How to flip a Number pos→neg or neg→pos

I had a positive Number variable (the length of a sub-string) that I needed to apply as a negative argument in String.substr(). But, how to flip plus to minus, as there is no operator for this? (as at v9.7.1)

The simple answer, subtract from zero. This works for both attributes and variables of Number type.

var:number vNumber = 5;
vNumber = 0 - vNumber; // vNumber is now -5

You could even make your own function:

function fPosNeg(iNum:number){
   return (0 - iNum);
var:number vNumber = fPosNeg(-5);
$Text = vNumber; // $Text shows '5'
vNumber =  fPosNeg(vNumber);
$Text += "\n"+vNumber; // line #2 shows '-5'

Though the function is a little more effort to make (though only one), for me is more intuitive to then use than having to re-remembering “subtract from zero”. For someone with a Maths or code background the subtract-from-zero method might be immediately obvious. Use whichever makes sense!

Edit: also, if you make a function use a name that makes sense to you: my name was done in a rush and perhaps isn’t the best]

Why not use -abs()?

$NewNumber = -abs($OldNumber);

Works for me.
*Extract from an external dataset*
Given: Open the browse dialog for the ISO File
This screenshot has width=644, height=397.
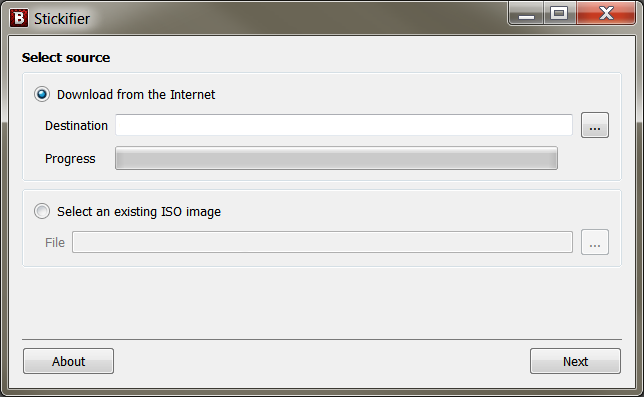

Uses less carbon :astonished:

As it happens, there is an operator to do this: unary negate. If $N1 and $N2 are numeric variables, you can write

$N2= - $N1;

Similarly, you can write

$Text="hello "+ (-$N1);

Indeed, but with users from a broad spectrum of fields and expertise (or, pertinently lack of certain expertise) might ‘unary negate’ be a bit recondite? The issue is not wether he method works but whether an ordinary person might know of, or know to ask for such a thing. Knowledge, complete in aggregate, is unevenly distributed amongst us.

The original use case was a bit like this:

var:string vFirstNames = $Name;
	var:number vPart = 0 - $LastNameSuffix.size;
	vFirstNames = $FullName.substr(0, vPart).trim("punctuation");
var:string: vName = $LastName;
	vName = $LastNamePrefix+" "+$LastName;
var:number vLastLen = 0;
vLastLen = 0 - vName.size; // here is where we need to flip the pos/neg value
vFirstNames = vFirstNames.substr(0, vLastLen);
$AllFirstNames = vFirstNames;

Essentially, this lets me extract “Alfred E.” from “Alfred E. von Neuman, Jr.”. In LaTeX reference typesetting ‘von’, ‘Neuman’ and ‘Jr.’ are all discrete addressable part of what we think of as a name. Yes, but for the love of $deity, why? Oh the joys of academic referencing, making simple stuff gnomic.

.substr(start, len) allows use of a negative len argument to count backwards from the end. I think that part is simple to follow. The hard part becomes, I know what `len’s value is but it’s positive and I need a negative number and there’s no simple [sic] way to do this. The answers above, all valid and well meant, remind us ‘simple’ is in the eye of the beholder.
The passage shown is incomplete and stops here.